The Theory of Karma


 

The theory of Karma is the application of the law of cause and effect to moral experience. The law of karma means that all actions good or bad, produce their consequences in the life of the individual who acts, provided they are performed with a desire to the fruits thereof. Now if some good or bad actions are thus found to produce certain good or bad effects in the present life, it is quite reasonable to maintain that all actions will produce their proper effects in this or another life of the individuals who act. The Law of karma is this general moral law which governs not only the life and destiny of all individuals but even the order and arrangement of the physical world. But on the psychological level the law of karma affirms the freedom of the self. Freedom is a real possibility and the individual can control his desires and direct them in a proper channel by virtue of his discrimination and reason.

 


 

Life is not a meaningless accident but a continuous process. Process means change or becoming. Life consists of events and their inter-relations. In a sense the whole life is one complete event of which relations are parts or partial aspects. Change however is not mere change, it is development. It is not a mere passage or transition from one stage of being to another. The very character of life as process means that each successive step or moment of the process is modified by all that has gone before and in its turn modifies all that comes after it. This is true of all life-physical, vital and psychological.   Life is governed by two principles – Desire fulfillment and Law of Karma. Desire is the most potent force in our life and early or late all our desires get fulfilled. We get whatever we desire and work for, but at the same time we have to undergo the good or evil effects of our deeds in accordance with the strict principle of retribution. This principle of retribution is known as the Law of Karma. All our voluntary acts which affect others agreeably or disagreeably are rewarded or punished in accordance with the strict law of justice or Karma. This law of karma is just and properly maintained; cosmic justice demands that there should be strict and equable retribution in nature since there is an arrangement in it to keep balance of actions and reaction. Hence no one can escape or evade the good or evil consequences of his deeds accruing to him. If he does not meet the consequence in life here and now, he can meet in some other life, for life is vast and varied.

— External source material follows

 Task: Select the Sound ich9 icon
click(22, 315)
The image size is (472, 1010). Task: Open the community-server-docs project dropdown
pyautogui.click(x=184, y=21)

The ego also does not die out completely. The doer of the deeds does never vanish into nothingness. There would be chaos and rule of injustice in the universe, if one were to cease to exist without having undergone the consequences of his deeds. Death is only a change in our life; it shuts the physical world from us and awakens us into a subtler world.   Why are we drawn to this physical world? It is because we have entertained many desires connected with this world which still remain to be fulfilled, and because we have to undergo the consequences of the deeds done in the our previous lives on this plane. Our desires and our record of deeds bring us back to the physical plane. Life here presupposes a life there to account for the inequalities of circumstances.

Pre-existence and post-existence are implied in the law of Karma. Rebirth or reincarnation is not only a postulate, but a fact. Some of the Western thinkers of modern times like Shirley have appreciated these two doctrines of Karma and reincarnation as worthy of acceptance. The law of Karma proclaims that we get what we give, we reap what we sow. Man has power to act but his power ends with the act committed. The effect of the act cannot be altered, annulled or escaped.   The theory of Karma is the application of the law of cause and effect to moral experience. The law of karma means that all actions good or bad, produce their consequences in the life of the individual who acts, provided they are performed with a desire to the fruits thereof. Now if some good or bad actions are thus found to produce certain good or bad effects in the present life, it is quite reasonable to maintain that all actions will produce their proper effects in this or another life of the individuals who act. The Law of karma is this general moral law which governs not only the life and destiny of all individuals but even the order and arrangement of the physical world. But on the psychological level the law of karma affirms the freedom of the self. Freedom is a real possibility and the individual can control his desires and direct them in a proper channel by virtue of his discrimination and reason. Fatalism or determination is a misrepresentation of the theory of Karma. Fate or destiny is nothing but the collective force of one’s own actions performed in past lives. It can be overcome by efforts of this life, if they are sufficiently strong, just as the course of old habits can be counteracted by the cultivation of new and opposite habits.

Not in action but in desire, not in action but in attachment to its fruit lies the binding force of karma. An action is performed with a desire to enjoy its fruits, the soul is expectant and nature replies to it, it has demanded and nature awards. So every cause is bound to it effect, every action to its fruit, and desire is the cord that links them together. If this could be cut as under the connection would cease and when all the bonds of the heart are broken then the soul is free. The wheel of cause and effect may continue to turn but the soul remains unaffected.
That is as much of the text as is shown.